→ Given data
---------------
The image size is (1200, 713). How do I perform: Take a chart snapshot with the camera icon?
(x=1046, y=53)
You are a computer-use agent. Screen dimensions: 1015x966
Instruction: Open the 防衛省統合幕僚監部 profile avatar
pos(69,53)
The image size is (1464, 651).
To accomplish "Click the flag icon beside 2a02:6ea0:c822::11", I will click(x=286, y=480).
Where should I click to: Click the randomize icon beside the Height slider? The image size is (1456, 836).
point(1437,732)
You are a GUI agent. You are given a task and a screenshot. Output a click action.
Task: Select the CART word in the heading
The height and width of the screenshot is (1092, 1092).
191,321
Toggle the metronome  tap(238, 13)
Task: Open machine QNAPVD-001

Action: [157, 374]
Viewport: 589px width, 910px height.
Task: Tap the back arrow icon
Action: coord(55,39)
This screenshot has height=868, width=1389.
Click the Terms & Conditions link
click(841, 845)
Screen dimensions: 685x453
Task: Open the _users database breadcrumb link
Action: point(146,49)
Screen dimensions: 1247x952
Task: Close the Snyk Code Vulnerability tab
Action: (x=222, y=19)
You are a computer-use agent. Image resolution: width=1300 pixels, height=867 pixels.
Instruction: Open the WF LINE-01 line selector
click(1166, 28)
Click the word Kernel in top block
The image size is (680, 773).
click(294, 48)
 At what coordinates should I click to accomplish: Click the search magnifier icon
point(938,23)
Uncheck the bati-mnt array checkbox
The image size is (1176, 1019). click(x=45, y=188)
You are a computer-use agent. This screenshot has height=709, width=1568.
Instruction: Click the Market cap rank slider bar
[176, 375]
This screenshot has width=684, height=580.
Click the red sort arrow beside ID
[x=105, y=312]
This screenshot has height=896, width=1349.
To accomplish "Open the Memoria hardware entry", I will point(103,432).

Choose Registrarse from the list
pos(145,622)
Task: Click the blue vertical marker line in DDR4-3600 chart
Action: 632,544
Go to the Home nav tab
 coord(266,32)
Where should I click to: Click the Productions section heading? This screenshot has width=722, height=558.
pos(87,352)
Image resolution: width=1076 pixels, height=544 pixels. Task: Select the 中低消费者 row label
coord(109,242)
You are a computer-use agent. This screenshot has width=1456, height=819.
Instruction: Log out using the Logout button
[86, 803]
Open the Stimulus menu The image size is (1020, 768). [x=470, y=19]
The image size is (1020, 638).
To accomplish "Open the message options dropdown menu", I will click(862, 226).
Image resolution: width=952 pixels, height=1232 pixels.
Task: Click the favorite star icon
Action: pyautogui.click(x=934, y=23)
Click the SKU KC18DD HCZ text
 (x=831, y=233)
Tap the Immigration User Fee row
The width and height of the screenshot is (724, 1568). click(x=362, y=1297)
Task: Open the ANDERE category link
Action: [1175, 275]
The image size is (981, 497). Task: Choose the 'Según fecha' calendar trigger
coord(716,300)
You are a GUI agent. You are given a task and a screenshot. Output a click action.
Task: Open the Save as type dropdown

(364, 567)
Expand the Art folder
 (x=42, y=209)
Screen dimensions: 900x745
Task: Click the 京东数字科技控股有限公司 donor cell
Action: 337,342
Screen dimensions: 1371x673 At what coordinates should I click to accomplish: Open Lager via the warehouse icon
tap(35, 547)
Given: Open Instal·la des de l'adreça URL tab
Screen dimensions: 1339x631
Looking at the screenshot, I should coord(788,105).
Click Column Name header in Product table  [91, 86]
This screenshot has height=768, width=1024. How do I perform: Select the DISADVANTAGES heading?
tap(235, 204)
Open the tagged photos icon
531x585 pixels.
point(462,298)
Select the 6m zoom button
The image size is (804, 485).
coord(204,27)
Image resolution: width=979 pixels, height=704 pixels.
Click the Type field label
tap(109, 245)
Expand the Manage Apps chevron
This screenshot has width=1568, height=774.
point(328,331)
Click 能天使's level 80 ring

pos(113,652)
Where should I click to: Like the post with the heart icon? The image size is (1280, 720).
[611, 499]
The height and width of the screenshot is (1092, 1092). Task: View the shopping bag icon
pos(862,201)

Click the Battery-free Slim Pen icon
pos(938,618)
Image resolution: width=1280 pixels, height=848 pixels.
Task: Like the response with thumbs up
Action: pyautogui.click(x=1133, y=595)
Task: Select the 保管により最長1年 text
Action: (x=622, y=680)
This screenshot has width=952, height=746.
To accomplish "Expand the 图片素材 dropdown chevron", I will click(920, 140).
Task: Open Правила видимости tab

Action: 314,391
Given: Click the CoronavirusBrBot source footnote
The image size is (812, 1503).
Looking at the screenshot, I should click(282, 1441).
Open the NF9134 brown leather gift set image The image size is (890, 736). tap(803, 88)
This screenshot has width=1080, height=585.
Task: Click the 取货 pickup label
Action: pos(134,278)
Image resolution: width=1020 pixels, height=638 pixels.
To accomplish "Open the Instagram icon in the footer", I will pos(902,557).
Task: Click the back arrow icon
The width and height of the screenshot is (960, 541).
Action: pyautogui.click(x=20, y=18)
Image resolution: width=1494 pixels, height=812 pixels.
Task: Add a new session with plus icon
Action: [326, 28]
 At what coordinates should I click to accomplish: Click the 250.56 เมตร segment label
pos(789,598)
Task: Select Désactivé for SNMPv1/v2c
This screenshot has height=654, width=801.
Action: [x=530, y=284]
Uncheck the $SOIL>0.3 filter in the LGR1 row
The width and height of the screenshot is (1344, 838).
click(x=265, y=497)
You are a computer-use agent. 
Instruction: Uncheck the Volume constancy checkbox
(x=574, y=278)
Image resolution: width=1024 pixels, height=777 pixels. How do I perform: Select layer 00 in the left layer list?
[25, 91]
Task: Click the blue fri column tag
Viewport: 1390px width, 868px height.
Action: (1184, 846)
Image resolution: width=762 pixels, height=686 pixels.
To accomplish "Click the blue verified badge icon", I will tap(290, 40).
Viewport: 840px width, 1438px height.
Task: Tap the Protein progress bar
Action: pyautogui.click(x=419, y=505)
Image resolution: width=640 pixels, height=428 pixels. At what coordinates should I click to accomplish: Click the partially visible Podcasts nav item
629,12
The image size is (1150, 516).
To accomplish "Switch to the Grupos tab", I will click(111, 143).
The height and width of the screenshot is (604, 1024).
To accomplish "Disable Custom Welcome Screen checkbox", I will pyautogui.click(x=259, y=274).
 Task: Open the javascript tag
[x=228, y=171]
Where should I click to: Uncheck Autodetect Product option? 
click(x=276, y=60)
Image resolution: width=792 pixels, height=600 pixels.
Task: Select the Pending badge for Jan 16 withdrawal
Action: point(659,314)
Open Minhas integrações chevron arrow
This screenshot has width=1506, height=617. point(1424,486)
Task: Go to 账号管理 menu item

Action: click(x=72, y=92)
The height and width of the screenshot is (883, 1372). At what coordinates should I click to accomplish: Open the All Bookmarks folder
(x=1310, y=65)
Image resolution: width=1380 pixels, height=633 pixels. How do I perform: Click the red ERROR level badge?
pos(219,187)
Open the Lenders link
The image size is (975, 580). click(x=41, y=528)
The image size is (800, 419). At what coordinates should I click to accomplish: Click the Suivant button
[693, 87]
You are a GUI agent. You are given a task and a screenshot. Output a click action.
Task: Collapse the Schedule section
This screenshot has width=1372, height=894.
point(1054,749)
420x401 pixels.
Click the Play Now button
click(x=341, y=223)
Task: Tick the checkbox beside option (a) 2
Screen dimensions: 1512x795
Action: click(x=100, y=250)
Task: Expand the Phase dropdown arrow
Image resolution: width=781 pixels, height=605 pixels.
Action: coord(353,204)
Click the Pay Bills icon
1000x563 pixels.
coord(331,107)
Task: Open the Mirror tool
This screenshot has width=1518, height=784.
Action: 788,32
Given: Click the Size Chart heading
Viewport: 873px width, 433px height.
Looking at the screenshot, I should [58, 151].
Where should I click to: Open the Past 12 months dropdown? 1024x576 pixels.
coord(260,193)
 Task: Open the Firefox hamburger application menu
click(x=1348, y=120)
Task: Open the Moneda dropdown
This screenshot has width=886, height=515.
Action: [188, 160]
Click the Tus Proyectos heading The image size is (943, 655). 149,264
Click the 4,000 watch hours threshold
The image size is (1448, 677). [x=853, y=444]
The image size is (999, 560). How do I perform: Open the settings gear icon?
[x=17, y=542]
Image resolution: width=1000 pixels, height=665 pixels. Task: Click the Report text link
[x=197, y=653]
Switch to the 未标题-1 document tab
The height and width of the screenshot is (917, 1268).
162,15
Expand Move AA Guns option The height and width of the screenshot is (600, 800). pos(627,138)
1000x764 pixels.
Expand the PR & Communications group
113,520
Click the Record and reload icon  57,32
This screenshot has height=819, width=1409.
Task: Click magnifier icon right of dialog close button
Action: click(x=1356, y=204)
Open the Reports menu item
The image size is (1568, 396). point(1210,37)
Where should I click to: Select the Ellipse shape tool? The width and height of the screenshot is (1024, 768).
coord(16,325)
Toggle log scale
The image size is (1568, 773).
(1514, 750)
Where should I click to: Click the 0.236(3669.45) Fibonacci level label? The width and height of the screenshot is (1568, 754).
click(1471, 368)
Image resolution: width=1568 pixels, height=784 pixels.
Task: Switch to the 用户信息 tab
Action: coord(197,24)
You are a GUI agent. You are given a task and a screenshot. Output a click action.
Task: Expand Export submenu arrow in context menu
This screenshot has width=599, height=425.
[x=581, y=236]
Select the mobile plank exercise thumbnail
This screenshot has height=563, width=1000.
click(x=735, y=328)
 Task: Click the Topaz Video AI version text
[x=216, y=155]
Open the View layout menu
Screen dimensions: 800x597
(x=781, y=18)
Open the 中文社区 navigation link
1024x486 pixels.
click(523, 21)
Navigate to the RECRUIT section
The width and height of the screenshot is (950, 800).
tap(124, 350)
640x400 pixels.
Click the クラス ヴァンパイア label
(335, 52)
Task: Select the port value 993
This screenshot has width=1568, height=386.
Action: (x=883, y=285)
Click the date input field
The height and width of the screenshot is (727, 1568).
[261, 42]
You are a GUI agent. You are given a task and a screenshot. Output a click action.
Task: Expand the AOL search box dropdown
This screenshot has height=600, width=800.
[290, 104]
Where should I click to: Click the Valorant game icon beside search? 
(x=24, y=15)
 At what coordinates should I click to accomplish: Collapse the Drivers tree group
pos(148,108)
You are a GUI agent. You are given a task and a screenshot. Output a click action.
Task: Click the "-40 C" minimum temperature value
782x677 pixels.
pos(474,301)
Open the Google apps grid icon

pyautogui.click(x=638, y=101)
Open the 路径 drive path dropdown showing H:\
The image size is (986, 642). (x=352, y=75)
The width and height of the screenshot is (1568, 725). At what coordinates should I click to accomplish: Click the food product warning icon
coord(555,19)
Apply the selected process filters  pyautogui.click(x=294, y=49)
---------------
→ What you are asked to do
Pick every line containing the word "value" out of the material, and copy those lines.

→ Task response
Task: Select the port value 993
Task: Click the "-40 C" minimum temperature value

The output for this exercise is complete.